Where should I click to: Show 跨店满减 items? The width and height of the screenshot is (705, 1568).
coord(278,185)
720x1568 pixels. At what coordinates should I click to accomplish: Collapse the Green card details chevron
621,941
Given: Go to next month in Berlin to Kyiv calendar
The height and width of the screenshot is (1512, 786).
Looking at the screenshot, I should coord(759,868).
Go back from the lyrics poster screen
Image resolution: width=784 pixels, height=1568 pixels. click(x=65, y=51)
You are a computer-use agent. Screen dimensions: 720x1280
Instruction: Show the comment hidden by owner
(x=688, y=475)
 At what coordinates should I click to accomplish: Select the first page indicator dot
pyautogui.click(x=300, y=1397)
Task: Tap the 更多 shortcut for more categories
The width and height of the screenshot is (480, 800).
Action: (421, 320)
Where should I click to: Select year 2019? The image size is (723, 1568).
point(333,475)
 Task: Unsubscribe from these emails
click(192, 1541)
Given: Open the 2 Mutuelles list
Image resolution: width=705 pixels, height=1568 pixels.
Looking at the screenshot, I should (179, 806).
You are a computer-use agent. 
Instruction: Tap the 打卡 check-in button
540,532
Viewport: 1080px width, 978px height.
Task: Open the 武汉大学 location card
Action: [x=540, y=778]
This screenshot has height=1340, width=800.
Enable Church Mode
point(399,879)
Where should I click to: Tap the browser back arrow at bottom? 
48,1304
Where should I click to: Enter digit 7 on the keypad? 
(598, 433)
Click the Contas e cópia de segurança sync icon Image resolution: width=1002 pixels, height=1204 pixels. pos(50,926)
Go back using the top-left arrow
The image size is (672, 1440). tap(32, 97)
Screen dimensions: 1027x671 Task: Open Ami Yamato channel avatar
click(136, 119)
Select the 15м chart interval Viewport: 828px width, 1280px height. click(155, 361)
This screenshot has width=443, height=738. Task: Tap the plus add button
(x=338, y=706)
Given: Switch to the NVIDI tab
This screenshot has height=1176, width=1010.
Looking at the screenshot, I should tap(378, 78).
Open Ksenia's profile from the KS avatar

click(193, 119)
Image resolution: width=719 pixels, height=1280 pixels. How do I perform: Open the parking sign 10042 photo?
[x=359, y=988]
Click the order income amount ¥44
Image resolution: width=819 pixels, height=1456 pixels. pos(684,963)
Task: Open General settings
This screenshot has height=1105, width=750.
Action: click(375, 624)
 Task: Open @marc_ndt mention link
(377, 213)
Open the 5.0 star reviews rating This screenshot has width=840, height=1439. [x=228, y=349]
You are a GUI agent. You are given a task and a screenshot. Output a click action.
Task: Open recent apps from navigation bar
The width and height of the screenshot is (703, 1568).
++++++++++
§ **Problem details**
Present all of the rows above as a Markdown table with the columns Number and Text. Number each line in order, and leave out any blank lines.

§ **Full solution**
| Number | Text |
|---|---|
| 1 | Where should I click to: Show 跨店满减 items? The width and height of the screenshot is (705, 1568). |
| 2 | coord(278,185) |
| 3 | 720x1568 pixels. At what coordinates should I click to accomplish: Collapse the Green card details chevron |
| 4 | 621,941 |
| 5 | Given: Go to next month in Berlin to Kyiv calendar |
| 6 | The height and width of the screenshot is (1512, 786). |
| 7 | Looking at the screenshot, I should coord(759,868). |
| 8 | Go back from the lyrics poster screen |
| 9 | Image resolution: width=784 pixels, height=1568 pixels. click(x=65, y=51) |
| 10 | You are a computer-use agent. Screen dimensions: 720x1280 |
| 11 | Instruction: Show the comment hidden by owner |
| 12 | (x=688, y=475) |
| 13 |  At what coordinates should I click to accomplish: Select the first page indicator dot |
| 14 | pyautogui.click(x=300, y=1397) |
| 15 | Task: Tap the 更多 shortcut for more categories |
| 16 | The width and height of the screenshot is (480, 800). |
| 17 | Action: (421, 320) |
| 18 | Where should I click to: Select year 2019? The image size is (723, 1568). |
| 19 | point(333,475) |
| 20 |  Task: Unsubscribe from these emails |
| 21 | click(192, 1541) |
| 22 | Given: Open the 2 Mutuelles list |
| 23 | Image resolution: width=705 pixels, height=1568 pixels. |
| 24 | Looking at the screenshot, I should (179, 806). |
| 25 | You are a computer-use agent.  |
| 26 | Instruction: Tap the 打卡 check-in button |
| 27 | 540,532 |
| 28 | Viewport: 1080px width, 978px height. |
| 29 | Task: Open the 武汉大学 location card |
| 30 | Action: [x=540, y=778] |
| 31 | This screenshot has height=1340, width=800. |
| 32 | Enable Church Mode |
| 33 | point(399,879) |
| 34 | Where should I click to: Tap the browser back arrow at bottom?  |
| 35 | 48,1304 |
| 36 | Where should I click to: Enter digit 7 on the keypad?  |
| 37 | (598, 433) |
| 38 | Click the Contas e cópia de segurança sync icon Image resolution: width=1002 pixels, height=1204 pixels. pos(50,926) |
| 39 | Go back using the top-left arrow |
| 40 | The image size is (672, 1440). tap(32, 97) |
| 41 | Screen dimensions: 1027x671 Task: Open Ami Yamato channel avatar |
| 42 | click(136, 119) |
| 43 | Select the 15м chart interval Viewport: 828px width, 1280px height. click(155, 361) |
| 44 | This screenshot has width=443, height=738. Task: Tap the plus add button |
| 45 | (x=338, y=706) |
| 46 | Given: Switch to the NVIDI tab |
| 47 | This screenshot has height=1176, width=1010. |
| 48 | Looking at the screenshot, I should tap(378, 78). |
| 49 | Open Ksenia's profile from the KS avatar |
| 50 | click(193, 119) |
| 51 | Image resolution: width=719 pixels, height=1280 pixels. How do I perform: Open the parking sign 10042 photo? |
| 52 | [x=359, y=988] |
| 53 | Click the order income amount ¥44 |
| 54 | Image resolution: width=819 pixels, height=1456 pixels. pos(684,963) |
| 55 | Task: Open General settings |
| 56 | This screenshot has height=1105, width=750. |
| 57 | Action: click(375, 624) |
| 58 |  Task: Open @marc_ndt mention link |
| 59 | (377, 213) |
| 60 | Open the 5.0 star reviews rating This screenshot has width=840, height=1439. [x=228, y=349] |
| 61 | You are a GUI agent. You are given a task and a screenshot. Output a click action. |
| 62 | Task: Open recent apps from navigation bar |
| 63 | The width and height of the screenshot is (703, 1568). |